Hello, i am developing a pcb for low power purposes and want to implement a i2c Bus for data transfer of several Ics. The µC is a CC430F5137 and is located on a diffrent pcb. My main goal is to reduce energyconsumption of the i2c-bus while not sending data. I just wondered if it is possible to just enable the internatl pull-up resistors of the µC to take the bus out of service to save energy. I found this comment in the Ti forum: "While this is obvious for normal I/O, this is important if you use the I2C controller where the output drives only to GND but not to VCC (open collector). If using I2C, you cannot rely on the internal pullups (which are too weak anyway) and need external pullups." To me that means I cannot use the internal pull-ups for driving the bus. Am I right? Otherwise I thought about driving the bus by a output of the µC and external pullups and just disable this output if necessary. Any thought? Thanks in advance. Best regards knpr
When the I²C bus is idle, no output driver is active, and the pull-up resistors pull the voltages to the high level.

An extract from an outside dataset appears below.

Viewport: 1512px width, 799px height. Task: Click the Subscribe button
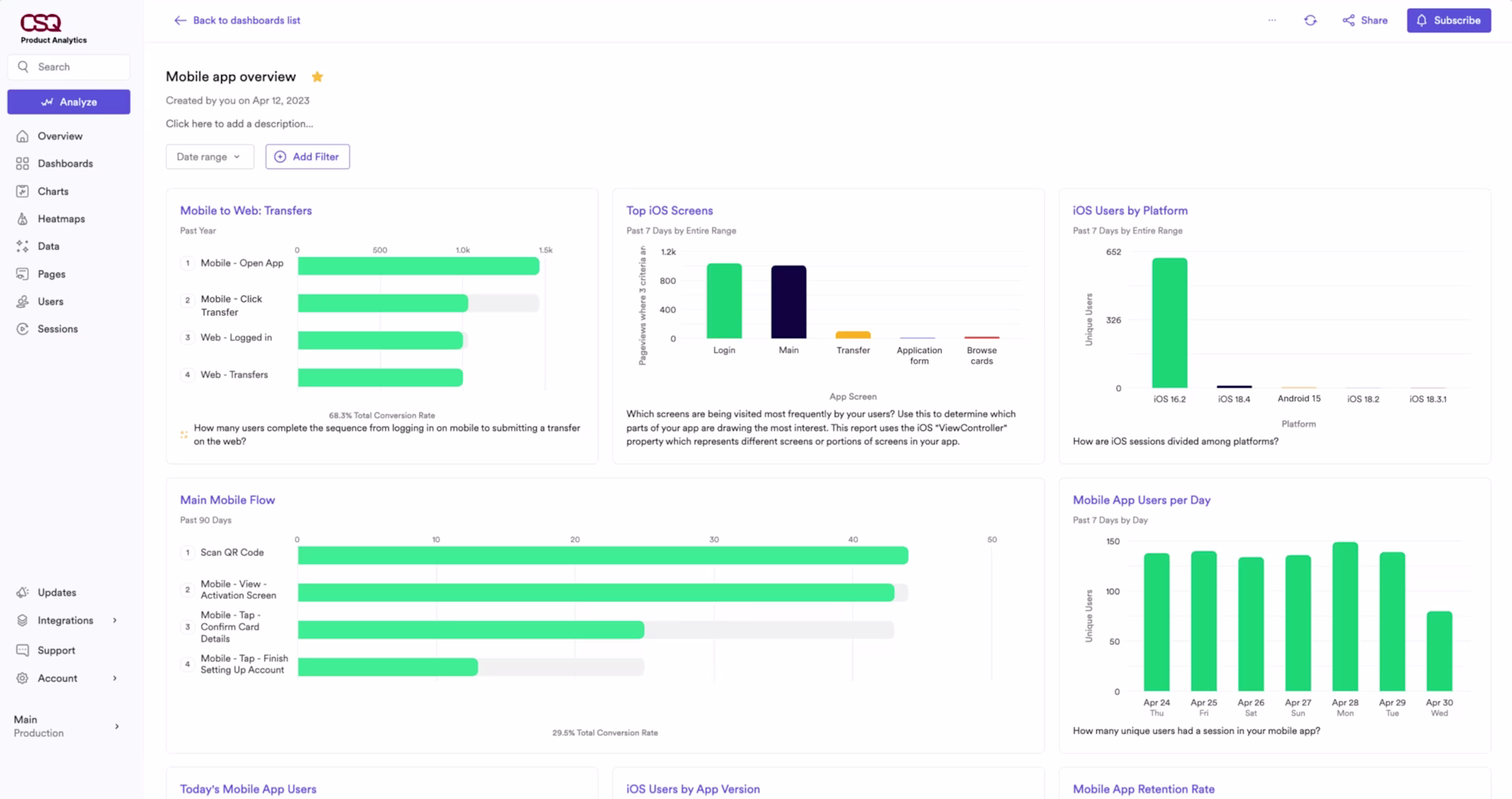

In this state, no current flows, so there is no power consumption. You do not need to do anything to save energy. That remark on the TI forum is about making rising signal edges faster by reducing the pull-up resistance. But in the idle state, there are no edges.
thanks for the answer
Hello, I have one question left.. What happens when the µC goes to sleep or deep sleep mode. I think the Open-Drain Stage while not switch the output to high bevor going to sleep. Then there would be power consumption by the Pull- up resistors. wouldnt it? best regtards
knpr wrote: > I think the Open-Drain Stage while not switch the output to high bevor > going to sleep. Why should it? Open drain (high impedance) is perfectly fine. > Then there would be power consumption by the Pull- up resistors. How? There is power consumption only if some output actively drives the line low.